安全保障と聞けばミサイルが飛び交うシーンをイメージする人が増えているかもしれないが、実際はそうではない。内政的な最大の安全保障問題はいまや人口減少というのが常識だ。
わが国はこの数十年、この問題に直面しながら、いまだ有効な解決策を生み出せていない。
わずかに東京都で改善の傾向が見られるものの、こんごも継続していく保証はない。
問題はいまの高市政権が、目先の安全保障ばかりに躍起となり、本質的な安全保障政策であるこの問題に無関心であることだ。
日本国を日本人の手で継承できなくなるのがこの問題の本質といえよう。高市政権はこの問題に手をこまねいているだけでなく、次善の策として海外から外国人を呼ぶ必要があるのにもかかわらず、逆に外国人をつまはじきにする政策を打ち出している。
本日付東京新聞の社説もそうだが、外国人が日本に居住するための更新手数料を1万円から一挙に10万円に上げる。
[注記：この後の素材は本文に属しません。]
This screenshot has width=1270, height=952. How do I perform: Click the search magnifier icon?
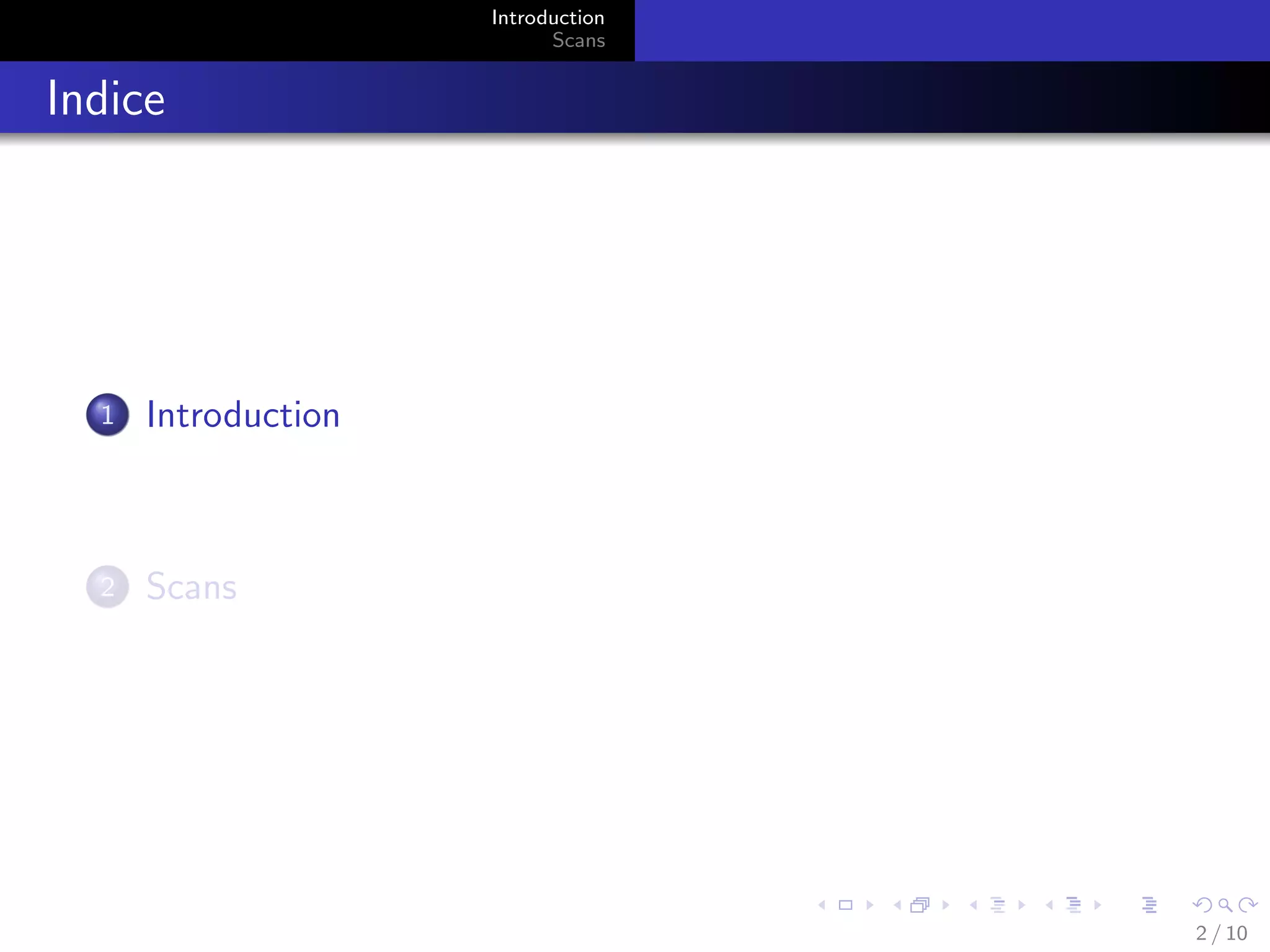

例えば3カ月ごとにビザを更新している人は、3カ月ごとに1万円の更新料を支払っていたが、これが一挙に10万円に上がる。
家族がいる人はより悲惨だ。
これでは「外国人は日本から出て行け!」と宣言している国家意思に等しい。
その結果、日本では日本人は減り続けるだけでなく、海外から助ける人も来なくなる。
そのしわ寄せを受けるのは、我々の子どもや孫たちであることは明らかだ。
高市政権が行っていることは時代に逆行する愚策ばかりだ。当然ながら、騙されている国民にも責任が伴う。後から振り返って「失敗した」などと後悔しても遅いのだ。